‘Tourist’ good for the scenery

Angelina Jolie as "Elise" and Johnny Depp as "Frank" in Columbia Pictures' THE...

Angelina Jolie as "Elise" and Johnny Depp as "Frank" in Columbia Pictures' THE TOURIST.

JIM SLOTEK, QMI Agency

, Last Updated: 12:29 PM ET

If, at some point in its development, The Tourist wasn't known as "Untitled Johnny Depp/Angelina Jolie Project," it should have been.

In fact, that would be a better title even now for this pricey, logic-challenged popcorn flick. In the marquee esthetics of Hollywood, to realize these film icons haven't been paired is like discovering Batting Champ A has yet to face that Cy Young-winning Pitcher B.

Jolie! ... Depp! ... What happens when these two forces of nature meet? Mutual annihilation?

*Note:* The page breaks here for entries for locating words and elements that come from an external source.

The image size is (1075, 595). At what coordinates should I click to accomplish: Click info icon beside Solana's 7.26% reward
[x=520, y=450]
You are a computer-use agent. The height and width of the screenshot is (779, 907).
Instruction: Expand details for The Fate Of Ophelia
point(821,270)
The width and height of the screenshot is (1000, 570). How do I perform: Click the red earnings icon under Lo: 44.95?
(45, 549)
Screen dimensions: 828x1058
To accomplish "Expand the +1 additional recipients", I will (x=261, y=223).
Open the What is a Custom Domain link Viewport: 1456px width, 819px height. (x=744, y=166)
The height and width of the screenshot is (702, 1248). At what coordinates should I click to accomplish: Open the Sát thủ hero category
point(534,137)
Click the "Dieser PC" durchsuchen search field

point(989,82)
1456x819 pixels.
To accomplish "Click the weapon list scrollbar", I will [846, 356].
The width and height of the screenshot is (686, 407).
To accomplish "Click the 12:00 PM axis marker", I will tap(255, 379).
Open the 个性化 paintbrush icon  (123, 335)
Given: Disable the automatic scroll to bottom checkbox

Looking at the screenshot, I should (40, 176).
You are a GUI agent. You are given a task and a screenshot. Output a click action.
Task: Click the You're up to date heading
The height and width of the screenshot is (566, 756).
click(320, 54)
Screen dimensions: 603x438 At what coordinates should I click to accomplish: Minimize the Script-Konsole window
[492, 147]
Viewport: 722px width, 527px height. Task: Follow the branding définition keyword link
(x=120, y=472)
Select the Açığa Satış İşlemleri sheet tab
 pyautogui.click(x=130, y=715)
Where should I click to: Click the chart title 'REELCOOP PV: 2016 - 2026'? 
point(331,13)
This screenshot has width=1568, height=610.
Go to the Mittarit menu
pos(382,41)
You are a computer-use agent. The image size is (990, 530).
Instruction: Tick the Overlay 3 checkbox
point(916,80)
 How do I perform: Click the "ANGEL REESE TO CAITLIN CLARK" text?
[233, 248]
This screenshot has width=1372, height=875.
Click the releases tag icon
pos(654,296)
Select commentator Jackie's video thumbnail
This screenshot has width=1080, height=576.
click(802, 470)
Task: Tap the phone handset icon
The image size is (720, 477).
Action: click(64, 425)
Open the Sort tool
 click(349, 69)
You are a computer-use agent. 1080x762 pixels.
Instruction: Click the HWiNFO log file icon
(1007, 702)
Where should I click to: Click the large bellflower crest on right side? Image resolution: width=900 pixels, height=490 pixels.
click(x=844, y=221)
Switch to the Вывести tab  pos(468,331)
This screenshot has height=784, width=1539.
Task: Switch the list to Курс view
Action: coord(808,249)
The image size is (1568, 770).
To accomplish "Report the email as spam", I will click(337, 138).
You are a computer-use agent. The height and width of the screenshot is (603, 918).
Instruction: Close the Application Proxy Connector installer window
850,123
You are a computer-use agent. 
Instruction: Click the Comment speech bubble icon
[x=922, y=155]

In a word, no. Anyone expecting natural chemistry, a la Mr. & Mrs. Smith, between two such different film personalities hasn't paid attention to their work.

A daunting female presence, Jolie tends to steamroll her leading men (koff -- James McAvoy -- koff). But the dry and eccentric Depp practically inhabits a different planet from his co-star. Offscreen, they apparently drank wine and talked about their kids. Onscreen, their interaction is every bit as hot.

As a consequence, both actors' best scenes are en seule, as they say in France (this is, after all, a remake of a 2005 French film called Anthony Zimmer -- aren't all Hollywood thrillers these days remakes of French films?). Jolie's best moments come when she's being surveilled by Interpol, as she vamps for the voyeurs, the camera following her curves like a caress.

And Depp? His flair for physical comedy emerges when he's on the run, specifically when he sprints across Venice rooftops in his pyjamas, one step ahead of a hail of bullets fired by international criminals with characteristic bad aim.

Those are the moments that almost make it worth turning your brain off and enjoying the scenery in this nonsensical thriller. The Tourist is an odd career turn for German director Florian Henckel von Dannersmarck (The Lives of Others). A closet Hollywood-phile, he is channeling Hitchcock's To Catch a Thief with a faulty Ouija board.

As we meet mystery woman Elise (Jolie), she is sitting in a Paris patio, drinking her café espresso and reading a note from her international thief boyfriend telling her to take a train to Venice and look for someone who's his height and build and settle in with him. As per the instructions in the note, she sets fire to it and leaves. Quickly, police swoop in under the command of Acheson (Paul Bettany), carefully collect the ashes, and use high-tech juju to recreate the note.

Enter Frank (Depp) a mumbly and bemused math teacher who's pleasantly surprised by Jolie's attention (who wouldn't be?). What follows is a travelogue full of red herrings, mistaken identity and revenge -- an international mob boss (Steven Berkoff) wants the boyfriend/Frank dead because he stole a billion euros from him. The cops want him for the taxes.

The ending, if you care about it, forces you to rewind everything that happened previously and go, "Huh?"

What can be said is that von Donnersmarck, who shot so claustrophobically in The Lives of Others, does know how to shoot wide to capture beauty and opulence as well as action.

Although seriously, could anyone shoot Venice badly?